* **JOB**
Quote the items from the line containing "This screenshot has width=1095, height=840." through the line containing "Action: coord(366,548)", both included. Omit the pictures.

* **ENTRIES**
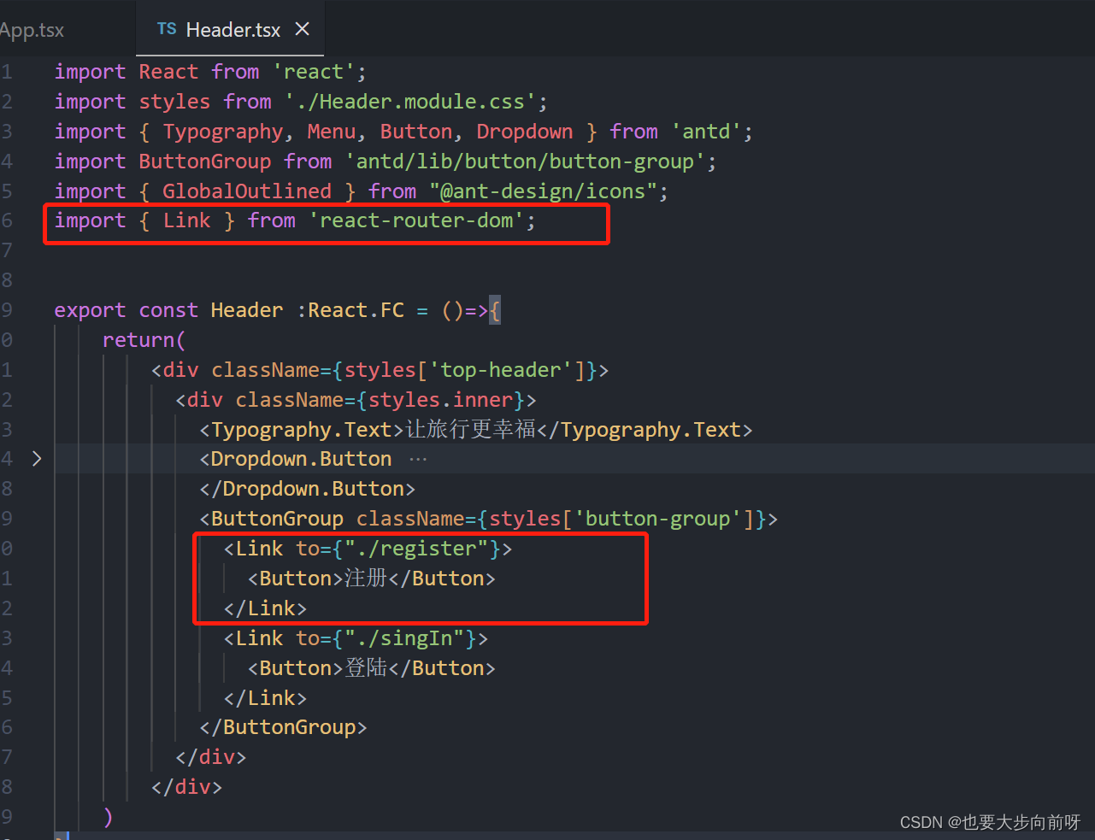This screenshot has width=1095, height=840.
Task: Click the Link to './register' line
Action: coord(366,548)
==
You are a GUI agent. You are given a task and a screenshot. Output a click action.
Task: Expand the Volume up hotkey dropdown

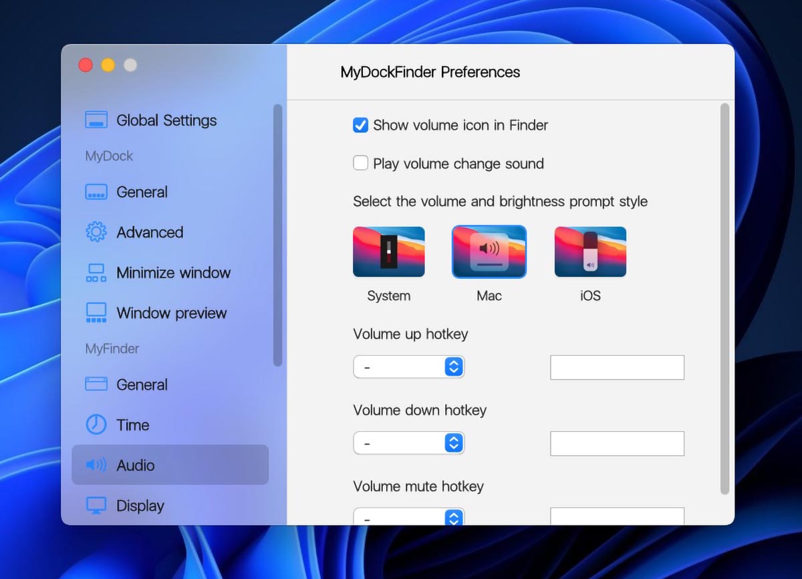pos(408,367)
...
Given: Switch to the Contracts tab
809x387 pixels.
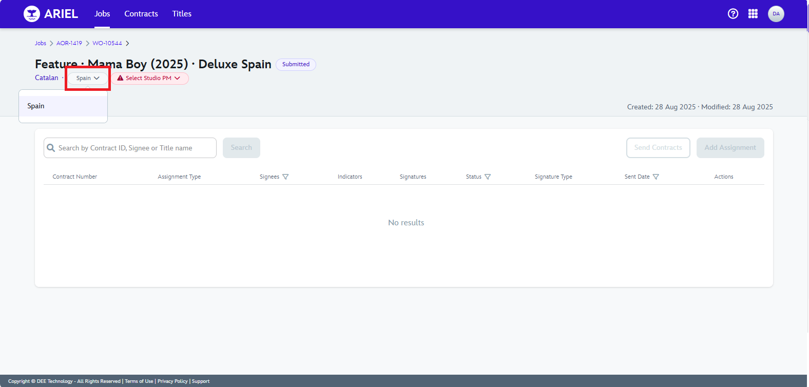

* **EXERCISE RESULT**
This screenshot has width=1095, height=840.
Task: Click the Link to './register' line
Action: coord(366,548)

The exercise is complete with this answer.